> _EXERCISE SET_:
1. In the 325i versus Volvo S40 T5 thread, which car does Jim H already own for top-down driving in the hills?
2. Which usernames appear as posters in the 325i versus Volvo S40 T5 thread?

BEGIN SELECTED TEXT

# 325i versus 2005 Volvo S40 T5 6spd



## racerdave (Sep 15, 2003)

Well, I don't think you'd be served badly by either car. I know which one I prefer, but your back-to-back tests should tell you a lot.

Keep us posted. :thumbup:


----------



## Chris90 (Apr 7, 2003)

I love the look of the new S40 T5, very Touring Car, and a nice interior, though the 325i sport has better seats and shifter.
I really wanted to like the car, cause I'd love to Euro Deliver an AWD T5, but it's just not a driver's car. It's way too quiet, and you can't feel anything through the seats, pedals or steering wheel. The steering itself was very good, just has no feedback. The leather is also not that great, hard to believe it's Scandanavian, feels more like an Acura. Anyway, very disappointing for me, but then even an E46 325i is not really sporty enough for my taste.


----------



## GD (Dec 26, 2003)

That Volvo event at FedEx field was great. I couldn't believe that they brought the 6 speeds.I wish BMW would put on something like that.


----------



## Jim H (Feb 9, 2004)

If I was only looking for one car to be my perfect car, then I might opt for a 330 or maybe something else entirely. But since I have my TR6 PI for my top down, racing around the hills, I'm looking for something more practical, but still fun to drive. Before the S40 T5 entered the picture, the 325i seemed like an ideal choice. Just a really balanced car. The only things bugging me were the fact that it'll be replaced soon after I take redelivery, and the PRACTICAL side of RWD--possibly having to buy winter tires and wheels, and having to store them in my small garage. On the other hand, one of the Volvo reps mentioned that the T5 with 18" wheels and summer tires would need winter tires too--FWD might help a little, but it would still be slip sliding all over in snow. I had a CRX Si back in the day with summer tires, and man it did not like snow!

END SELECTED TEXT
BEGIN PROVIDED MATERIAL

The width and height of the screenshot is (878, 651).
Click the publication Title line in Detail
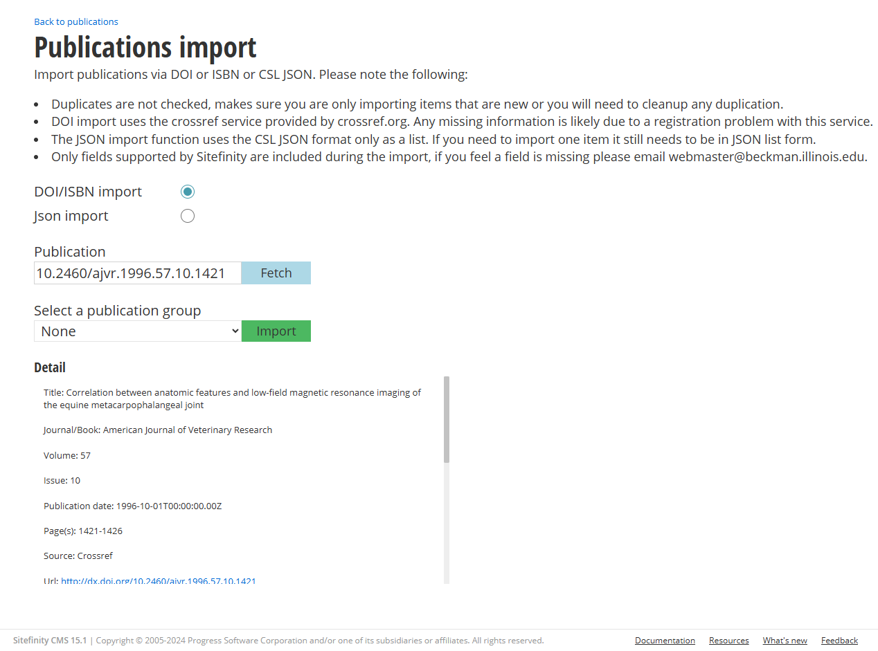tap(232, 398)
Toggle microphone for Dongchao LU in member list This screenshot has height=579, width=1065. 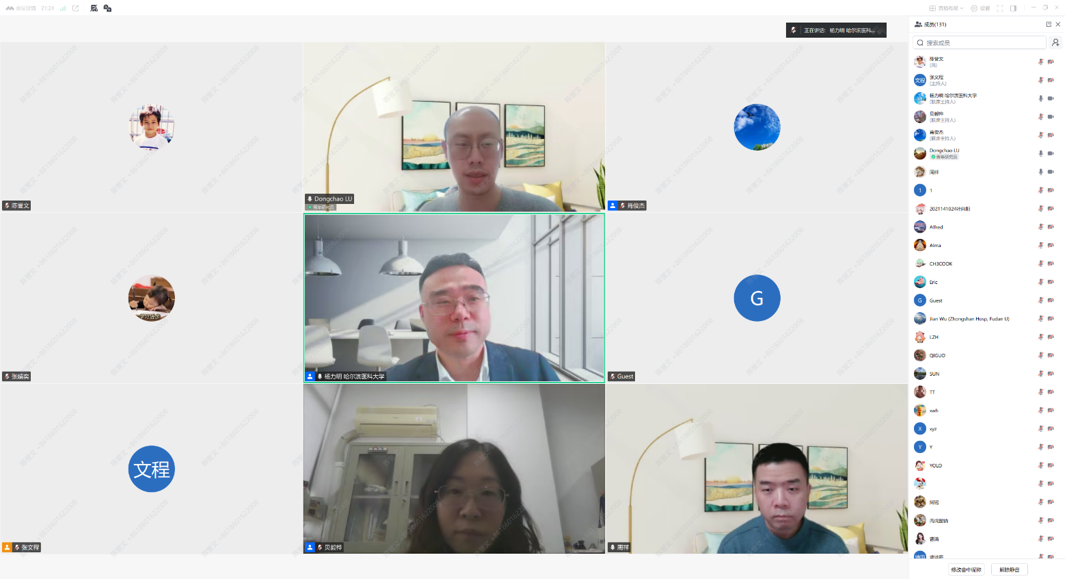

END PROVIDED MATERIAL

> _RESPONSES FOR EACH TASK_:
1. A TR6 PI.

2. racerdave, Chris90, GD, Jim H